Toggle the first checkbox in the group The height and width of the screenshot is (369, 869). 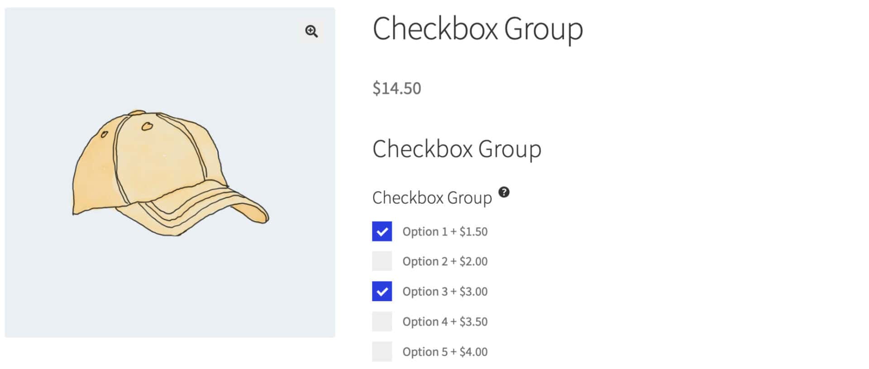click(382, 231)
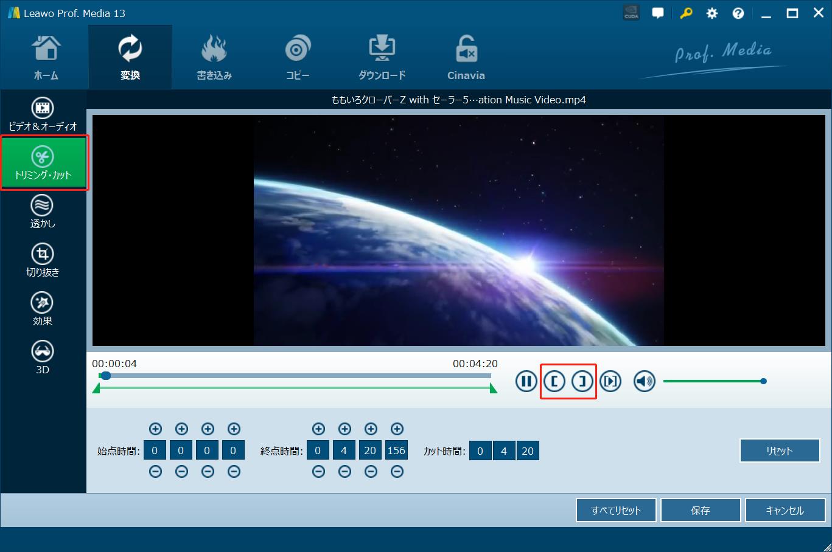Play the trimmed clip preview button
The height and width of the screenshot is (552, 832).
610,381
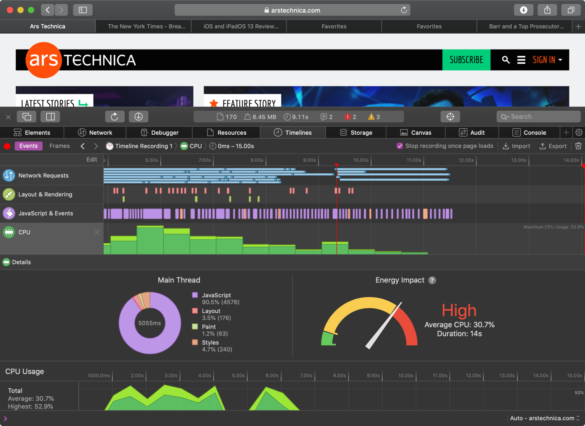Click the purple JavaScript legend swatch

pos(195,295)
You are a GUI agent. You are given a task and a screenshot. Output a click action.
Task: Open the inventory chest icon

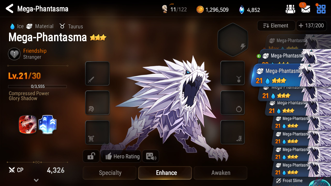pos(290,9)
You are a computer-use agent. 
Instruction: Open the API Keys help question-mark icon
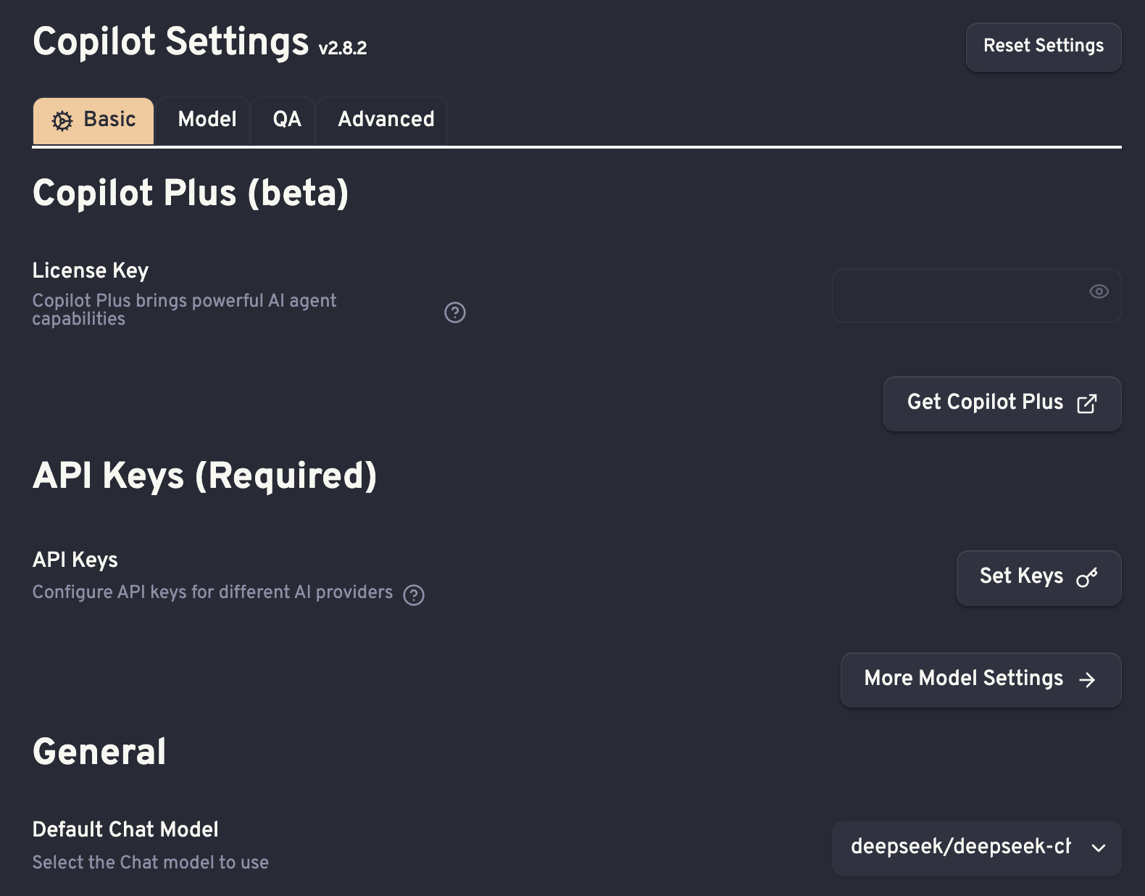414,595
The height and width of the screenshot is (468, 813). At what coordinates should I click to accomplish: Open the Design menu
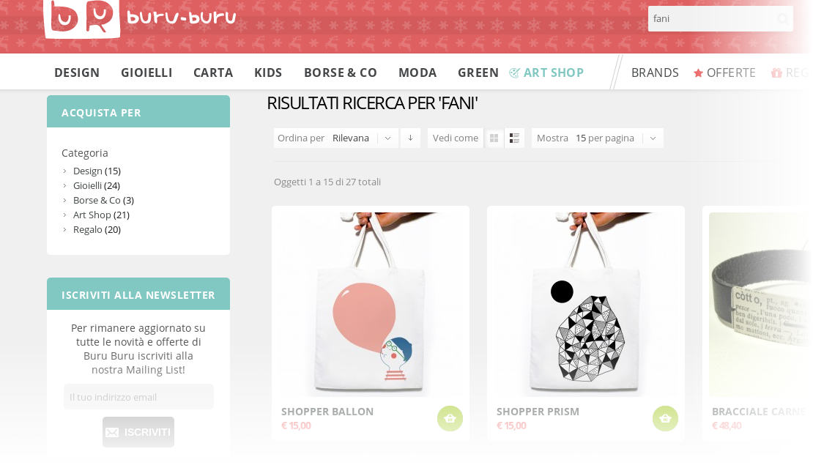coord(77,73)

##############################

Required work:
Rewrite the stretch from the line that contains "You are a GUI" through the end of the records, replacing "icon" with "button" and leaving everything else unchanged. Leave the pictures out of your answer.

Written response:
You are a GUI agent. You are given a task and a screenshot. Output a click action.
Task: Open the inventory chest button

pos(290,9)
You are a computer-use agent. 
Instruction: Open the API Keys help question-mark button
414,595
The height and width of the screenshot is (468, 813). At what coordinates should I click to accomplish: Open the Design menu
coord(77,73)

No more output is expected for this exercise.